Muhammad Baihaqi merupakan generasi kedua yang memimpin ritual keagamaan dan budaya di desa Majangtengah. Muhammad Baihaqi mengajarkan tentang budaya Halal Bi Halal yang dikemas dalam tradisi khusus yang diberi nama Tellasan Topak Syawal.
Tradisi Tellasan Topak Syawal berasal dari Bahasa Madura yang berarti Hari Raya Ketupat pada bulan Syawal.

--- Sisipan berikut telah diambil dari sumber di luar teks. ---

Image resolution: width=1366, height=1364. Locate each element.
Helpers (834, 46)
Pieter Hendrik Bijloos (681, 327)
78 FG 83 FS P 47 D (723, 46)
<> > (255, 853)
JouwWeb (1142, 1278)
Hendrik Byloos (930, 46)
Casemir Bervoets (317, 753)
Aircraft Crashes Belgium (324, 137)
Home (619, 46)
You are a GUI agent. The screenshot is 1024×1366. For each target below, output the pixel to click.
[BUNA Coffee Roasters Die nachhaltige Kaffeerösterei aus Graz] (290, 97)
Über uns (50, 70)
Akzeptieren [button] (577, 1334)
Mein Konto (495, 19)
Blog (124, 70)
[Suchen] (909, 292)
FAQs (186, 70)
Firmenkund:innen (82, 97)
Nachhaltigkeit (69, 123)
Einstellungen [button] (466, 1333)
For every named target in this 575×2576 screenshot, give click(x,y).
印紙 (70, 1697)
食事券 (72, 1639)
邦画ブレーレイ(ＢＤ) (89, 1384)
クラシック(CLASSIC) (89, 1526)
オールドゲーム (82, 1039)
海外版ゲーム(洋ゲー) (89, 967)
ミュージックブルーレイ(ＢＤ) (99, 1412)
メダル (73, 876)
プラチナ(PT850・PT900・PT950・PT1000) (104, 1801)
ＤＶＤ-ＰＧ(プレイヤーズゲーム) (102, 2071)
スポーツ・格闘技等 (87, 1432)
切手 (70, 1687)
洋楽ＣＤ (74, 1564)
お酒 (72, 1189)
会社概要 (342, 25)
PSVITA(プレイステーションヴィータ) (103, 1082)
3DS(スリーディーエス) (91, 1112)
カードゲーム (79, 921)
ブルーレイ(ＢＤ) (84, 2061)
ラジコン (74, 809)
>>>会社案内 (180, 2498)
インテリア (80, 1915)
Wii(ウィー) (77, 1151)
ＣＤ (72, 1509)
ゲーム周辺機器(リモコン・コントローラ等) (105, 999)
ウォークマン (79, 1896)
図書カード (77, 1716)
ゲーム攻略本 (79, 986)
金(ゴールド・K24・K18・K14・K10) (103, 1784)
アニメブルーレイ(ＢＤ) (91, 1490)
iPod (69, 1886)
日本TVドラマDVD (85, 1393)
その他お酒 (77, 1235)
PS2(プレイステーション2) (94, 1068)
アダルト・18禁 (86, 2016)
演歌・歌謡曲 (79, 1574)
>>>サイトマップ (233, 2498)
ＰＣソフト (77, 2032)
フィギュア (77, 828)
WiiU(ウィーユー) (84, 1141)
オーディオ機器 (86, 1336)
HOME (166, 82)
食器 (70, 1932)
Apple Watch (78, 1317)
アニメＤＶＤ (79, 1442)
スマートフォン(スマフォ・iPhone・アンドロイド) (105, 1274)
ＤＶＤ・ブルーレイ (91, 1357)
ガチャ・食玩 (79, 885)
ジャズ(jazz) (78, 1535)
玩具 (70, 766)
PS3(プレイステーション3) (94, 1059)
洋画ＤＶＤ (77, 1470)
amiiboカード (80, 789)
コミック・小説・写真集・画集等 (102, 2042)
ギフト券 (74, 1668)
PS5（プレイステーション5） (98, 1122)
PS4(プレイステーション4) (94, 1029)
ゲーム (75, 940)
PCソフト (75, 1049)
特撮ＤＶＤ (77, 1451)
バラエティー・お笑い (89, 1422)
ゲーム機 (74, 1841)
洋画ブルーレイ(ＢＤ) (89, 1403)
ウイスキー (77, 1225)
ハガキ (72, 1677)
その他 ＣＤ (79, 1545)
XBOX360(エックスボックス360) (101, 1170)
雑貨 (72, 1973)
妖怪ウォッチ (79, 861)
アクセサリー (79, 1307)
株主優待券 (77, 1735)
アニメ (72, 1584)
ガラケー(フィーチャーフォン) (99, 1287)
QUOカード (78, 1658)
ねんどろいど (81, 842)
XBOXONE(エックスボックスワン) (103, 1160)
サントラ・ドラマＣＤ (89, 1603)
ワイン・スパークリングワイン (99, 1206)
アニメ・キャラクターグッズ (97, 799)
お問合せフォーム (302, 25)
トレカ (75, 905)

Tradisi ini terbentul melalui proses akulturasi budaya Islam Jawa yang diadopsi oleh masyarakat Madura keturunan (Pendalungan) atau Madura Ndalungan, yakni masyarakat etnis Madura yang telah bercampur dengan masyarakat etnis Jawa.
Masyarakat yang tinggal di desa Majangtengah merupakan suku Madura Pendalungan, dengan perbandingan 60 persen etnis Madura, dan 40 persen etnis Jawa.
Tellasan Topak Syawal merupakan sebuah tradisi yang menggambarkan satu fenomena identitas sosial atau identitas kolektif.
Rangkaian tradisi Tellasan Topak Syawal yang digelar di desa Majangtengah, diawali dengan Ikrar Halal Bi Halal, yang dilaksanakan pada tanggal 1 Syawal, setelah sholat Idul Fitri dan khutbah Idul Fitri, di dalam masjid jami’ An-Nur.